Plongée profonde dans les grands classiques du cinéma cette semaine avec la vision d’un film orphelin mais inoubliable : La Nuit du Chasseur de Charles Laugthon. Un sombre rendez-vous avec le diable au clair de lune.
Mythique, la Nuit du Chasseur fait partie de ces films qui n’ont jamais eu la destinée qu’ils auraient dût connaitre mais qui les a tout de même rattrapé. C’est bien parce qu’il est totalement intemporel que ce film de Charles Laugthon fut totalement écarté à l’époque pour être aujourd’hui reconnu comme l’un des grands classiques du cinéma.
Il faut dire qu’à l’époque où le cinéma d’après-guerre est en Technicolor, où le rythme et le suspens est plus enlevé que précédemment, Charles Laughton prend tout le monde à contre courant en réalisant son film en noir et blanc avec un travail exceptionnel et magnifique sur l’éclairage, le rapprochant du cinéma expressionniste allemand en vogue des années plus tôt. Mais ce classicisme hors du temps n’est que la surface d’un film bien plus complexe dans son contenu.
Robert Mitchum y incarne un pasteur sorti de prison et cherchant à retrouver l’argent détenu par son ex compagnon de cellule. S’en suivra alors une quête acharnée, remplie de manigance pour faire révéler aux enfants toute l’histoire. Entre film noir et western, le film joue très justement sur les deux genre tout en incorporant des éléments de contes fantastiques rappelant les histoires des frères Grimm ou de Charles Perrault. En effet, plus on avance dans le récit, plus Mitchum devient menaçant et se révèle presque être le mal incarné face à l’innocence des enfants, orphelins, qui cherchent à lui échapper en parcourant un bout des Etats-Unis.
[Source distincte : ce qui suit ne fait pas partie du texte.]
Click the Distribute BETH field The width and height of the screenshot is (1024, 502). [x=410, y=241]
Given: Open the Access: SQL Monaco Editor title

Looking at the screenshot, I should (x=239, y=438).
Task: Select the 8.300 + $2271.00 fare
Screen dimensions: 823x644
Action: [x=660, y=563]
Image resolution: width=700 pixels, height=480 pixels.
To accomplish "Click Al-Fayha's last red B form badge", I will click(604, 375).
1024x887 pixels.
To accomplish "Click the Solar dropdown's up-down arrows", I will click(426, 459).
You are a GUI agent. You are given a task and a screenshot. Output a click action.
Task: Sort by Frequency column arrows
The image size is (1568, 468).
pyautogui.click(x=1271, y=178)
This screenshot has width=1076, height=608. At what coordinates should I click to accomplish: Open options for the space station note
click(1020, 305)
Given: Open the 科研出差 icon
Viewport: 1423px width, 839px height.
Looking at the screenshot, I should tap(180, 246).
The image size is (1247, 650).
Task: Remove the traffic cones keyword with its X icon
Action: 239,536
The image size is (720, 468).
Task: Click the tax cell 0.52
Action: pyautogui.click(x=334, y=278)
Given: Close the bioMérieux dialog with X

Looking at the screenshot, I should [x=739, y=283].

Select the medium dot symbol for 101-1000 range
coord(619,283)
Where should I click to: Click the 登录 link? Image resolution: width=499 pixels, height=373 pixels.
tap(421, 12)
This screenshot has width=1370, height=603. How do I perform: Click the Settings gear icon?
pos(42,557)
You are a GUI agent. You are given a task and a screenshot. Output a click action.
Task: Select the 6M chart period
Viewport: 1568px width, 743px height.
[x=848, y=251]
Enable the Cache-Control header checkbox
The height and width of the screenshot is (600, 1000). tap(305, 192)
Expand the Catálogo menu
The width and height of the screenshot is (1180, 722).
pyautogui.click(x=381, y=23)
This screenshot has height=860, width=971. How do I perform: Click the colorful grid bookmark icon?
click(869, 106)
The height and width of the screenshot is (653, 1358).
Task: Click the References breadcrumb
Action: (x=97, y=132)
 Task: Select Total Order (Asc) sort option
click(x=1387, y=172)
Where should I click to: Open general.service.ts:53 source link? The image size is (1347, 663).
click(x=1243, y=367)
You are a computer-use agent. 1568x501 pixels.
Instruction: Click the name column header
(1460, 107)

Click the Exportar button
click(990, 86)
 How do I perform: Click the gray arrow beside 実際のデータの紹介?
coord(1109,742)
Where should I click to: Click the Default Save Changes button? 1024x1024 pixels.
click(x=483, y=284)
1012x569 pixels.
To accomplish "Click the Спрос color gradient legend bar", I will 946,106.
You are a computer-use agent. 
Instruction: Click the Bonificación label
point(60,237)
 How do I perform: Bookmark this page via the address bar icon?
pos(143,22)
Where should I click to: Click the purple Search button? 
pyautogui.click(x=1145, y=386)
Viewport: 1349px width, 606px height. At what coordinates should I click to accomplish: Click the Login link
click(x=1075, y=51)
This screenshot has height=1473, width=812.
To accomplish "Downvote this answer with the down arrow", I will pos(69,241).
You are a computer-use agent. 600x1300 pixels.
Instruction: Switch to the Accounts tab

Impossible de ne pas penser aux sombres contes de notre enfance ici transformés en course poursuite de tous les dangers, un aspect d’ailleurs renforcé par le travail sur la photographie citée plus haut.
De nombreuses thématiques se dégagent du film, le rendant bien plus profond qu’il n’y parait. Que ce soit la mise en exergue d’une Amérique trop prompte à tout remettre entre les mains du Seigneur à la dualité permanente de l’être humain. Cette dualité est d’ailleurs observable pendant tout le film, à commencer par le numéro de Mitchum sur le bien et le mal, l’amour et la haine tatoués sur ses mains mais se poursuit ensuite entre le monde des adultes et celui des enfants, la perversion de l’argent dans une innocente poupée et bien sûr l’utilisation du noir et blanc.
Ajoutez cette histoire diabolique et cette mise en scène sublime un Robert Mitchum dans l’un de ses meilleurs rôles (instaurant même un visage sur l’idée du croque-mitaines) et vous aurez forcément un grand film. Mais cela n’a pas été son destin. Face au classicisme apparent, le public n’a pas répondu présent. Un échec au box office tel que Laugthon décida d’abandonner la réalisation et de retourner devant la caméra, faisant de La Nuit du Chasseur son unique film. Mais quel film !
Aujourd’hui, non content d’être devenu culte, il est considéré aujourd’hui comme un grand classique du cinéma, objet d’études sans fin des cinéphiles et cinéastes. Avec le recul, on s’aperçoit d’ailleurs à quel point les auteurs d’aujourd’hui ont pu être influencés par cette Nuit du Chasseur. Des frères Coen (dont le récent True Grit peut être une variante du film, dépeignant de la même manière ces cotés de l’Amérique) à Guillermo Del Toro (dont on retrouve ici cette dualité entre l’innocence des enfants face à la menace adulte présente dans son Labyrinthe de Pan) en passant par nombre de grands réalisateurs (Scorsese, Burton…).
Tous ces éléments font de la Nuit du Chasseur de Laughton un film unique, orphelin, inclassable mais absolument incontournable.